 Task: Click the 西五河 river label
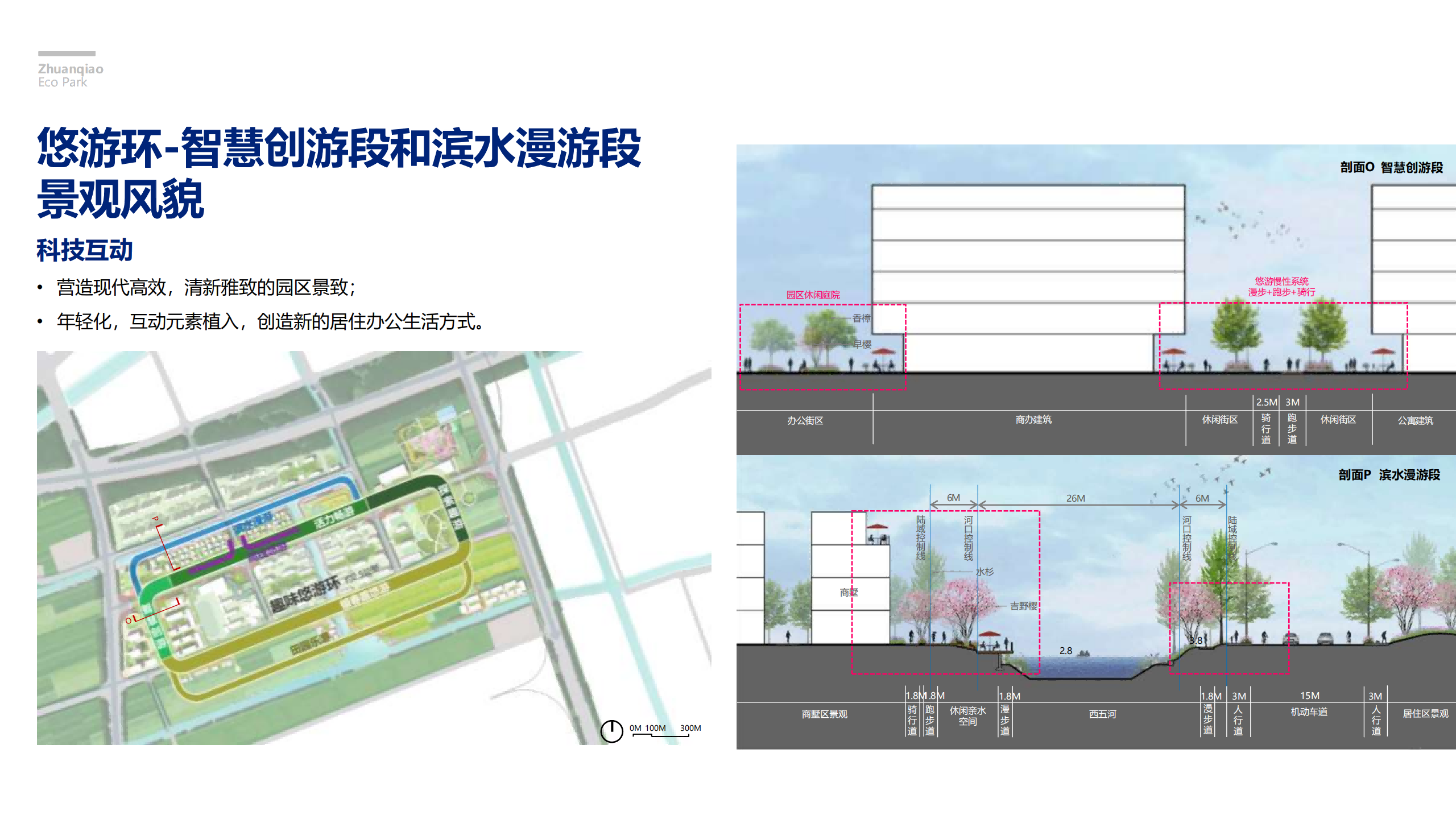(1102, 714)
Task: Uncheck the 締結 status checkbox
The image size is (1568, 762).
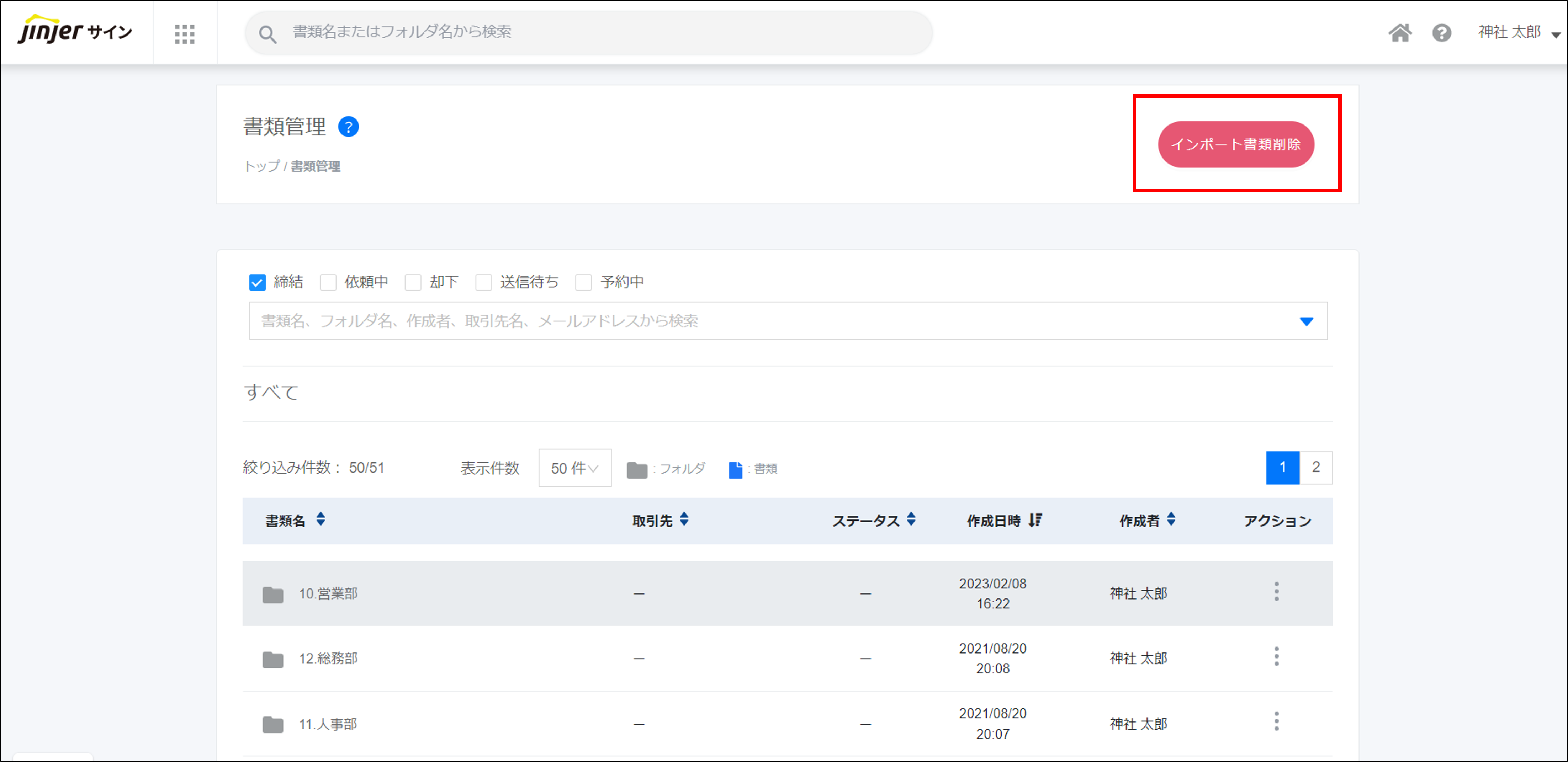Action: (x=258, y=282)
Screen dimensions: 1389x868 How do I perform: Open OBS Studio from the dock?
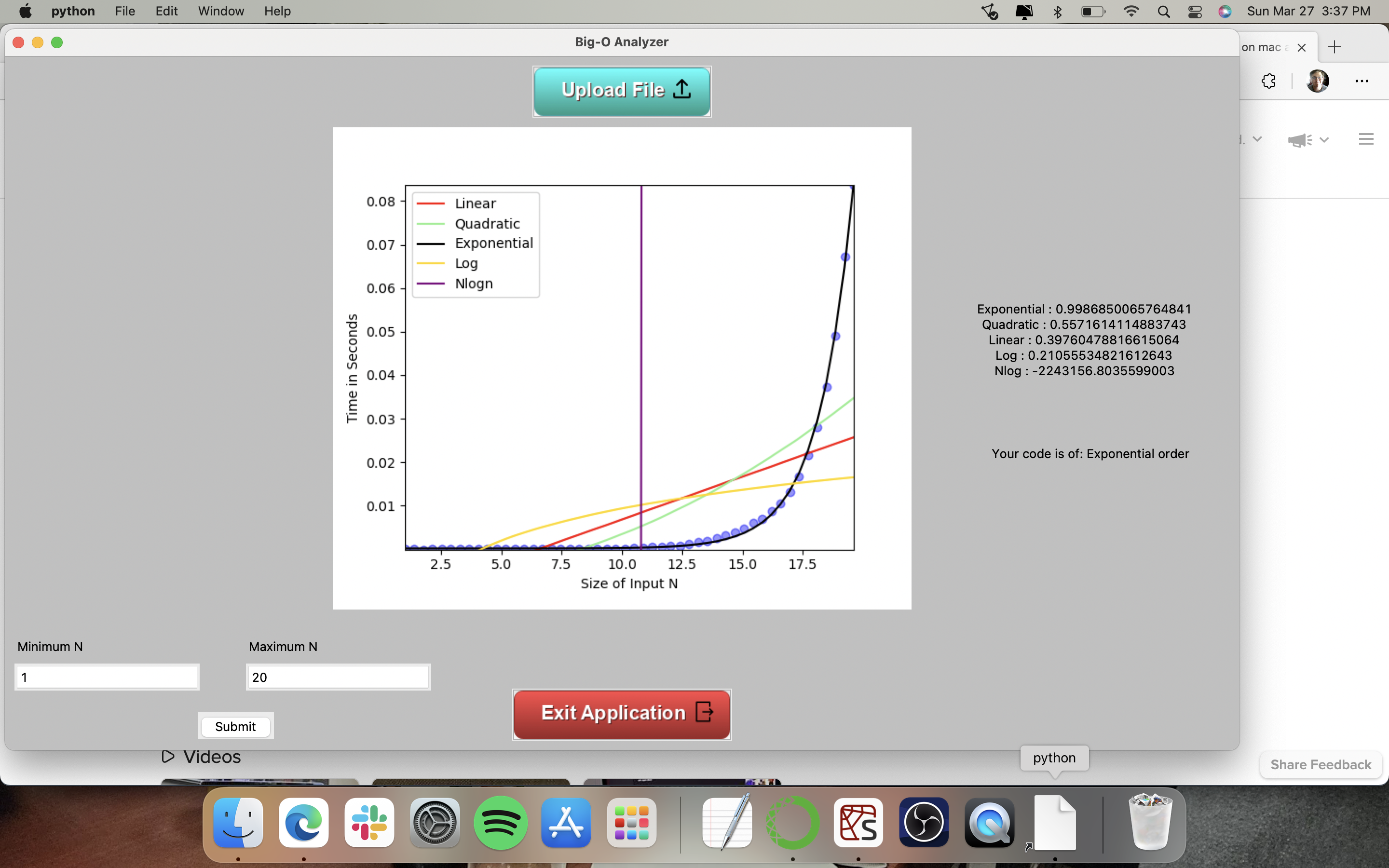click(x=924, y=823)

-- THE TASK --
Exact reproduction is required. Output only the lines from the one with "Screen dimensions: 1389x868" through the end of the listing above, both ends included, and no pictures.

-- RESULT --
Screen dimensions: 1389x868 How do I perform: Open OBS Studio from the dock?
click(x=924, y=823)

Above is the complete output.